The Iterative Refinement Trick That Stops Your Diffusion Model Hallucinating

A breakdown of a clever technique combining rejection sampling with iterative refinement to boost the quality and fidelity of generated images without needing to retrain the base model.

Introduction

Tired of Janky AI-Generated Images? There's a Fix.

Let's be real: sometimes your diffusion model outputs... well, they just suck. You spend ages on a prompt, the model whirs, and you get a beautiful landscape... with a person who has eight fingers, or a car that forgot how to physics. The culprit is often unrealistically low-probability details getting stuck early in the sampling process.

This new paper drops a straightforward, deployable method that dramatically cuts down on these low-fidelity hallucinations. The core idea is simple, but powerful: don't just generate an image once and hope for the best; instead, generate many, reject the bad ones, and then iteratively refine the best one until it's perfect.

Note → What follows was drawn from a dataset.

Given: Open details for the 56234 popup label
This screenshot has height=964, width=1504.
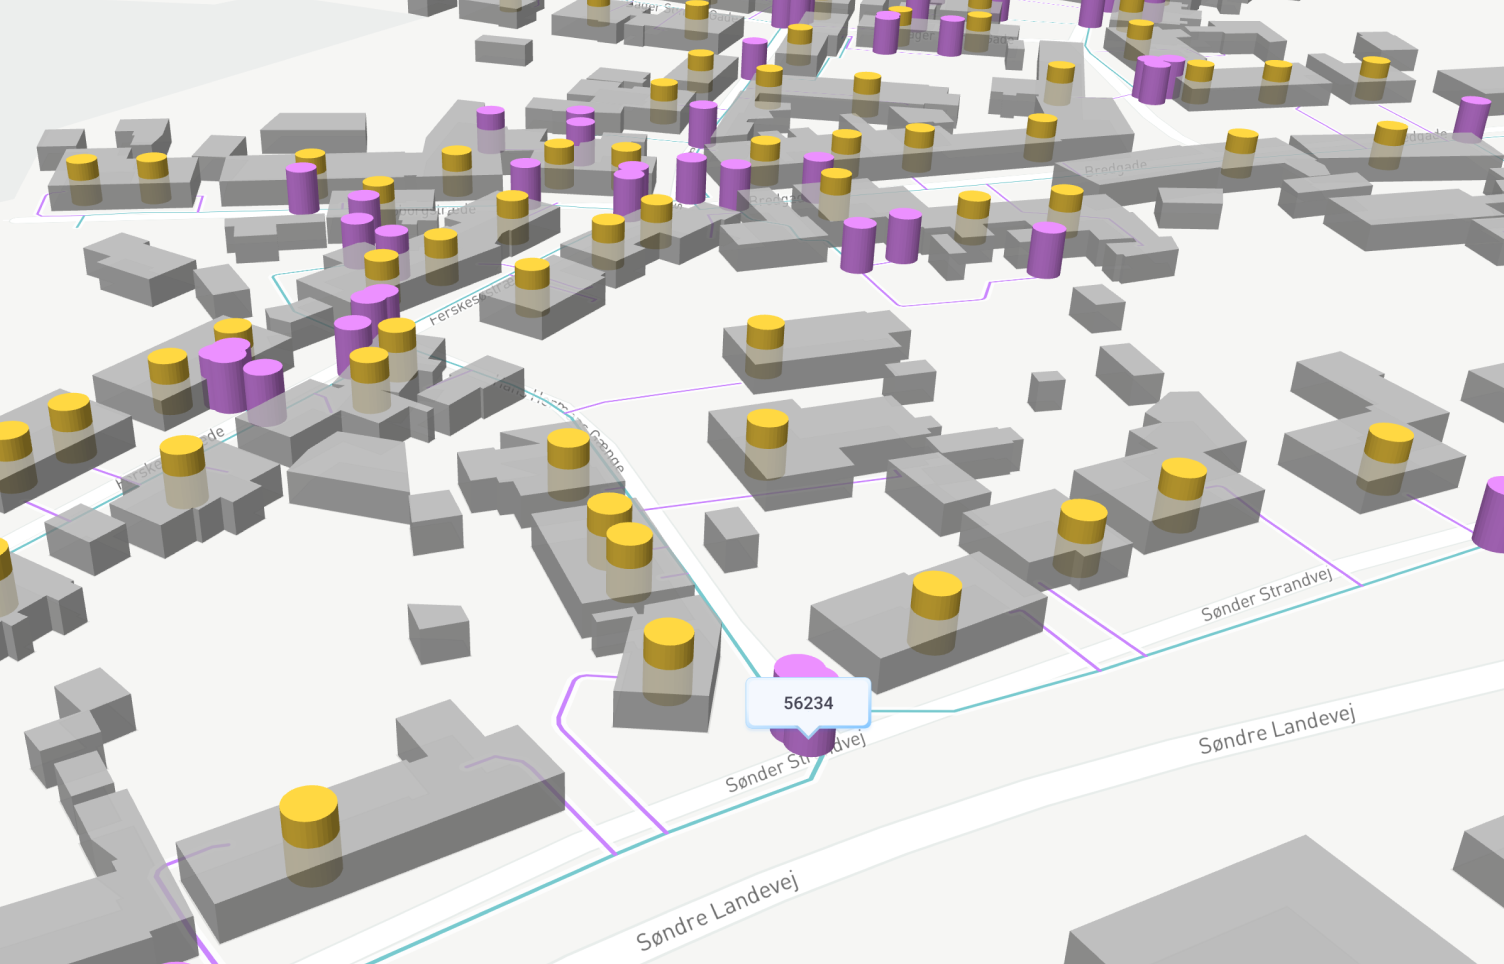Looking at the screenshot, I should tap(808, 703).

They call the combined technique something academic, but you can just think of it as Quality-Controlled Iterative Refinement. It's a two-stage process that leverages the model's own capability to distinguish good from bad, making the final output much more aligned with high-probability (and thus, high-quality) samples. Crucially, this is a sampling-time hack, meaning you can use it with your existing Stable Diffusion, Imagen, or similar model right now without any expensive retraining.

How It Works

The magic here is in the combination of two well-known concepts, woven into a two-step generative loop: Rejection Sampling and Iterative Refinement.

The Quality Filter (Rejection Sampling)

We know that a standard diffusion model often produces a small handful of truly great images among a sea of garbage. Rejection sampling is all about filtering this noise.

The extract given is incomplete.